++++ Texto seleccionado

Según se observa en el dibujo sobre Quito, de Guamán Poma de Ayala del siglo XVI, aparecen los conquistadores, con sus penachos y lanzas, encaramados de las cúpulas de las iglesias, en medio de tejados que los imaginamos de un verde aceituna, como si fuera un mosaico mudéjar. El originalísimo libro de la historiografía mundial, con sus 1180 páginas y 397 grabados, Nueva Crónica y Buen Gobierno estuvo perdido por más de tres siglos hasta que el erudito alemán Richard Pietschmann lo descubrió en 1907 y –cuando no- aún reposa en la Biblioteca Real de Dinamarca.
Es, por así decirlo, la historia de los vencidos, que tanto insistía Albert Camus o lo proclamaba en esos inquietante textos de Tesis sobre la historia de Walter Benjamin, que los escribió como un boquete de luz ante la crueldad nazi del holocausto. Así, con ese clamor profético de quien ha vivido dentro del monstruo clamó: “No hay documento de cultura que no sea a la vez un documento de barbarie”.

++++++++
++++ Material mostrado

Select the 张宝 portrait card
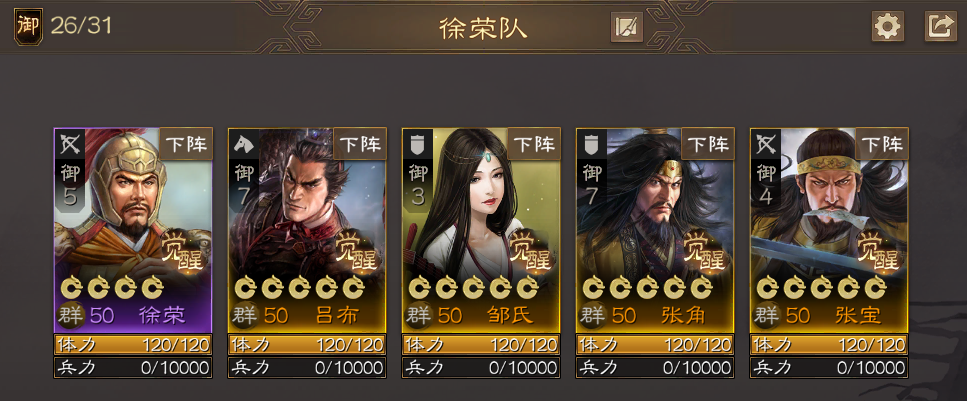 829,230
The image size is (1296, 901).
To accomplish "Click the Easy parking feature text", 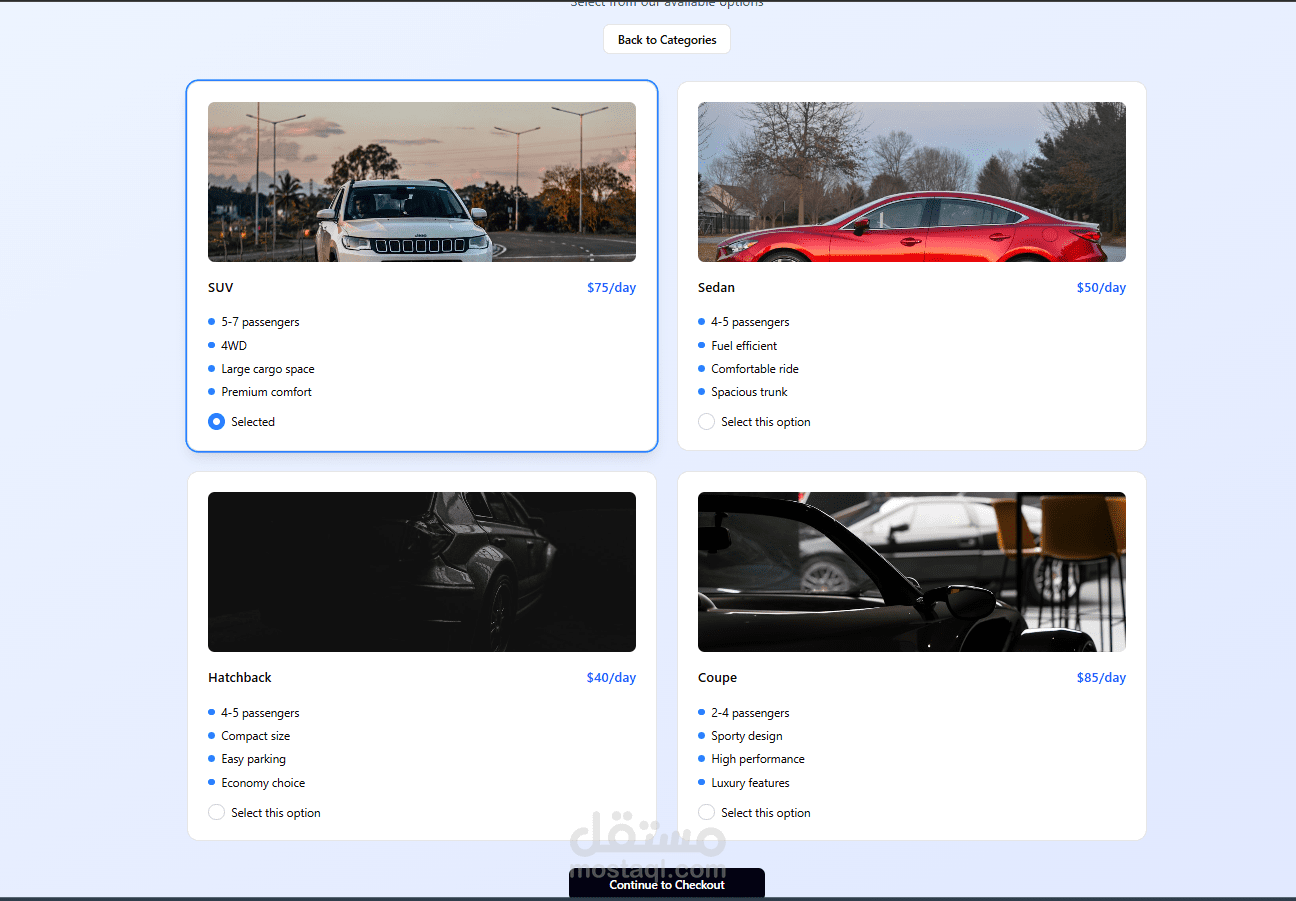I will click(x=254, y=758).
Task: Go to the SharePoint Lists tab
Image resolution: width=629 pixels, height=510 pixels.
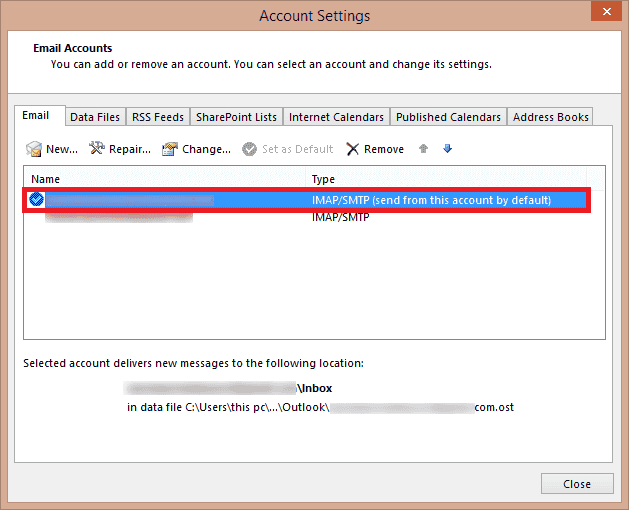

++++++++

**Lo que harás**
1/ Imprime, sin cambiar nada, el fragmento del texto seleccionado que empieza con las palabras que contienen "Según se observa" y termina con "Real de Dinamarca.".
2/ Según el texto seleccionado, ¿quién descubrió la Nueva Crónica y Buen Gobierno y en qué año lo hizo?
3/ Enumera todas las personas que el texto seleccionado menciona por su nombre.

**Respuestas del ejercicio**
1/
Según se observa en el dibujo sobre Quito, de Guamán Poma de Ayala del siglo XVI, aparecen los conquistadores, con sus penachos y lanzas, encaramados de las cúpulas de las iglesias, en medio de tejados que los imaginamos de un verde aceituna, como si fuera un mosaico mudéjar. El originalísimo libro de la historiografía mundial, con sus 1180 páginas y 397 grabados, Nueva Crónica y Buen Gobierno estuvo perdido por más de tres siglos hasta que el erudito alemán Richard Pietschmann lo descubrió en 1907 y –cuando no- aún reposa en la Biblioteca Real de Dinamarca.

2/ El erudito alemán Richard Pietschmann, en 1907.

3/
Guamán Poma de Ayala
Richard Pietschmann
Albert Camus
Walter Benjamin